Depuis quelques années, les rumeurs vont bon train sur l’éventualité que les véhicules électriques soient en fait plus polluants que les véhicules thermiques. Transport & Environment, une fédération européenne fondée en 1989, dirigée par Jeppel Juul, vient de lancer un outil pour mesurer précisément le niveau de pollution des voitures électriques, essences et diesels. Un moyen de mettre fin à ce débat.

Les voitures électriques sont-elles propres ?

Les voitures électriques ont le vent en poupe. Des technologies de pointe pourraient même permettre à ces véhicules de se recharger grâce à l’énergie solaire. Elles sont présentées comme la solution à la fin d’une pollution massive du parc automobile. Volkswagen est par exemple très agressif sur ce marché. Le constructeur allemand annonçait récemment qu’il fabriquerait un véhicule électrique pour moins de 20 000 euros. Preuve du succès de ces nouveaux véhicules : en 2018, un tiers des voitures vendues étaient électriques.

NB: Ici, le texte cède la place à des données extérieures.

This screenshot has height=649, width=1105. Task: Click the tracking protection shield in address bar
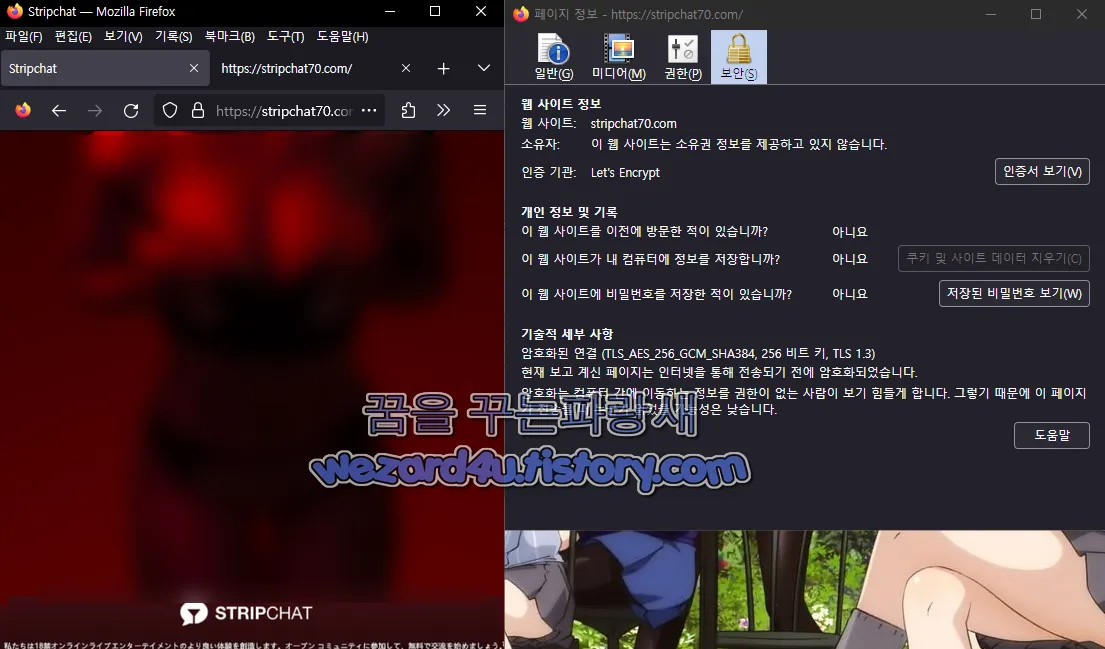(169, 110)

Si leur utilisation est effectivement moins polluante, certains se demandent si leur fabrication ne serait pas plus néfaste pour l’environnement que celle des véhicules thermiques. Les batteries électriques nécessitent l’extraction de métaux rares et la fabrication de ces véhicules est généralement délocalisée. Alors au bout du compte, un véhicule électrique est-il réellement moins polluant qu’un véhicule essence ou diesel ?

Transport & Environment met fin à un mythe infondé

Avec sa nouvelle plateforme, Transport & Environment veut justement répondre à cette question. Pour élaborer cet outil, la fédération européenne a utilisé un maximum de paramètres pour apporter une réponse extrêmement fiable. Il fallait s’y attendre, le processus de fabrication des matériaux rares nécessaires à la conception de l’électronique ou des batteries est évidemment pris en compte. C’est clairement le point faible des véhicules électriques. La fabrication d’un véhicule électrique serait plus polluante que celle d’un véhicule électrique de 30%, d’après Transport & Environment. Reste à voir ce que ça donne à l’usage…

Il est important de prendre en compte le cycle de vie complet des véhicules pour comprendre lesquels sont les plus polluants. La fabrication doit être prise en compte, mais l’usage dans le temps des véhicules doit également faire partie des éléments observés. C’est précisément ce que propose la fédération européenne sur sa plateforme. L’outil calcule le cycle de vie d’un véhicule sur 225 000 kms. Gardons tout de même à l’esprit que les véhicules électriques peuvent aller jusqu’à 500 000 kilomètres, à l’image des Tesla d’Elon Musk.

Les voitures électriques françaises sont 80% moins polluantes que les véhicules thermiques

L’outil développé par Transport & Environment permet de comparer la pollution des voitures électriques en fonction du pays dans lequel elles sont utilisées. La plateforme montre qu’en réalité, dans le pire des cas, une voiture électrique avec une batterie produite en Chine et utilisée en Pologne émet quand même 22% de CO2 de moins que le diesel et 28% de moins que l’essence. Une voiture électrique produite et conduite en France est moins polluante de 80% par rapport à une essence ou un diesel.

Graphique sur les niveaux de pollution des voitures électriques.

Crédit : Transport & Environment

Selon Lucien Mathieu, analyste transport et éco-mobilité chez Transport & Environment :

“Cet outil met fin au mythe selon lequel conduire une voiture électrique en Europe peut être pire pour le climat qu’un véhicule diesel ou un carburant équivalent. Ce n’est tout simplement pas vrai. Les données les plus récentes montrent que les voitures électriques dans l’UE émettent en moyenne près de trois fois moins de CO2″.